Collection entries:
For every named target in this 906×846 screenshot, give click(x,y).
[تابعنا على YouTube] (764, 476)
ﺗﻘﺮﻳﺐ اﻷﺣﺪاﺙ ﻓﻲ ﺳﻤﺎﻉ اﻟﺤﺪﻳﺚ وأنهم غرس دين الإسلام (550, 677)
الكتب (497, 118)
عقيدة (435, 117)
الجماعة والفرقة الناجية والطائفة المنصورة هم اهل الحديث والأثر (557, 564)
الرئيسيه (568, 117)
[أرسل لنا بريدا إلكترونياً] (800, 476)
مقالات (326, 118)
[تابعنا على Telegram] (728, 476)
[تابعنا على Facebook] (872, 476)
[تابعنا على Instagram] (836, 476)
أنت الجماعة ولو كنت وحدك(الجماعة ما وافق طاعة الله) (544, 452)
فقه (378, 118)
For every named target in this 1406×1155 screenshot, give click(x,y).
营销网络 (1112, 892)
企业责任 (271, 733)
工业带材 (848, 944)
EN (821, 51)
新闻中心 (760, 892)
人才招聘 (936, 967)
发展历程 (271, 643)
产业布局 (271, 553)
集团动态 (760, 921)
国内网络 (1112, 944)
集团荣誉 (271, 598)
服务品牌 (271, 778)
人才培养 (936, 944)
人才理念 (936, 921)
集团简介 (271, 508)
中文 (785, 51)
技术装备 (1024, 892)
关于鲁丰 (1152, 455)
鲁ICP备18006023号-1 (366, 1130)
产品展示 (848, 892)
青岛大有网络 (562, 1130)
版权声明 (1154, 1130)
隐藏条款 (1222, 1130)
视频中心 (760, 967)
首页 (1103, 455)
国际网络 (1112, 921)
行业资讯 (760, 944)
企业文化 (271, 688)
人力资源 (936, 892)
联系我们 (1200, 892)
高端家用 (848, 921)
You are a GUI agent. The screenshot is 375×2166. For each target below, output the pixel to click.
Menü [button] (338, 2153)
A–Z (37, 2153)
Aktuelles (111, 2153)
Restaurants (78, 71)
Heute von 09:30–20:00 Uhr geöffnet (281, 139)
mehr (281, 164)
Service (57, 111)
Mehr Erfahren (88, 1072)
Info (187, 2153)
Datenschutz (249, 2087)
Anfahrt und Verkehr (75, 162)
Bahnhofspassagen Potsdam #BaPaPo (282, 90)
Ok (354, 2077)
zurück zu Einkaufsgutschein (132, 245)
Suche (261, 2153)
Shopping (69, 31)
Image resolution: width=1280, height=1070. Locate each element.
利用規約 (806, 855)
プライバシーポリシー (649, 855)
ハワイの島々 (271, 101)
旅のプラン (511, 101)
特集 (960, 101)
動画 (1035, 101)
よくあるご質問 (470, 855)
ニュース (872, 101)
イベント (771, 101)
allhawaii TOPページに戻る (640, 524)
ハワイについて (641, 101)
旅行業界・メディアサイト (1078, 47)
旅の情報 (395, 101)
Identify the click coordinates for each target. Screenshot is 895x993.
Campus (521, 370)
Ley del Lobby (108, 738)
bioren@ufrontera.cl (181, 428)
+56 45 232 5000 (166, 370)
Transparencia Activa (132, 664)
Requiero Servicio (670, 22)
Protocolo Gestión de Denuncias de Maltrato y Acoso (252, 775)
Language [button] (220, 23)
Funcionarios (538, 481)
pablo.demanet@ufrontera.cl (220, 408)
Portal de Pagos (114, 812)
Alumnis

[Direction] Can you copy out the listing again with "labeled target" substituted for every "named target" and everything else left the same?

[Output below]
For every labeled target in this 906×846 screenshot, give click(x,y).
[تابعنا على YouTube] (764, 476)
ﺗﻘﺮﻳﺐ اﻷﺣﺪاﺙ ﻓﻲ ﺳﻤﺎﻉ اﻟﺤﺪﻳﺚ وأنهم غرس دين الإسلام (550, 677)
الكتب (497, 118)
عقيدة (435, 117)
الجماعة والفرقة الناجية والطائفة المنصورة هم اهل الحديث والأثر (557, 564)
الرئيسيه (568, 117)
[أرسل لنا بريدا إلكترونياً] (800, 476)
مقالات (326, 118)
[تابعنا على Telegram] (728, 476)
[تابعنا على Facebook] (872, 476)
[تابعنا على Instagram] (836, 476)
أنت الجماعة ولو كنت وحدك(الجماعة ما وافق طاعة الله) (544, 452)
فقه (378, 118)
For every labeled target in this 1406×1155 screenshot, give click(x,y).
营销网络 (1112, 892)
企业责任 (271, 733)
工业带材 (848, 944)
EN (821, 51)
新闻中心 (760, 892)
人才招聘 (936, 967)
发展历程 (271, 643)
产业布局 (271, 553)
集团动态 (760, 921)
国内网络 (1112, 944)
集团荣誉 (271, 598)
服务品牌 (271, 778)
人才培养 (936, 944)
人才理念 (936, 921)
集团简介 (271, 508)
中文 (785, 51)
技术装备 (1024, 892)
关于鲁丰 (1152, 455)
鲁ICP备18006023号-1 (366, 1130)
产品展示 (848, 892)
青岛大有网络 (562, 1130)
版权声明 (1154, 1130)
隐藏条款 (1222, 1130)
视频中心 (760, 967)
首页 (1103, 455)
国际网络 (1112, 921)
行业资讯 (760, 944)
企业文化 (271, 688)
人力资源 (936, 892)
联系我们 (1200, 892)
高端家用 (848, 921)
You are a GUI agent. The screenshot is 375×2166. For each target below, output the pixel to click.
Menü [button] (338, 2153)
A–Z (37, 2153)
Aktuelles (111, 2153)
Restaurants (78, 71)
Heute von 09:30–20:00 Uhr geöffnet (281, 139)
mehr (281, 164)
Service (57, 111)
Mehr Erfahren (88, 1072)
Info (187, 2153)
Datenschutz (249, 2087)
Anfahrt und Verkehr (75, 162)
Bahnhofspassagen Potsdam #BaPaPo (282, 90)
Ok (354, 2077)
zurück zu Einkaufsgutschein (132, 245)
Suche (261, 2153)
Shopping (69, 31)
Image resolution: width=1280, height=1070. Locate each element.
利用規約 (806, 855)
プライバシーポリシー (649, 855)
ハワイの島々 (271, 101)
旅のプラン (511, 101)
特集 (960, 101)
動画 (1035, 101)
よくあるご質問 (470, 855)
ニュース (872, 101)
イベント (771, 101)
allhawaii TOPページに戻る (640, 524)
ハワイについて (641, 101)
旅行業界・メディアサイト (1078, 47)
旅の情報 (395, 101)
Identify the click coordinates for each target. Screenshot is 895x993.
Campus (521, 370)
Ley del Lobby (108, 738)
bioren@ufrontera.cl (181, 428)
+56 45 232 5000 (166, 370)
Transparencia Activa (132, 664)
Requiero Servicio (670, 22)
Protocolo Gestión de Denuncias de Maltrato y Acoso (252, 775)
Language [button] (220, 23)
Funcionarios (538, 481)
pablo.demanet@ufrontera.cl (220, 408)
Portal de Pagos (114, 812)
Alumnis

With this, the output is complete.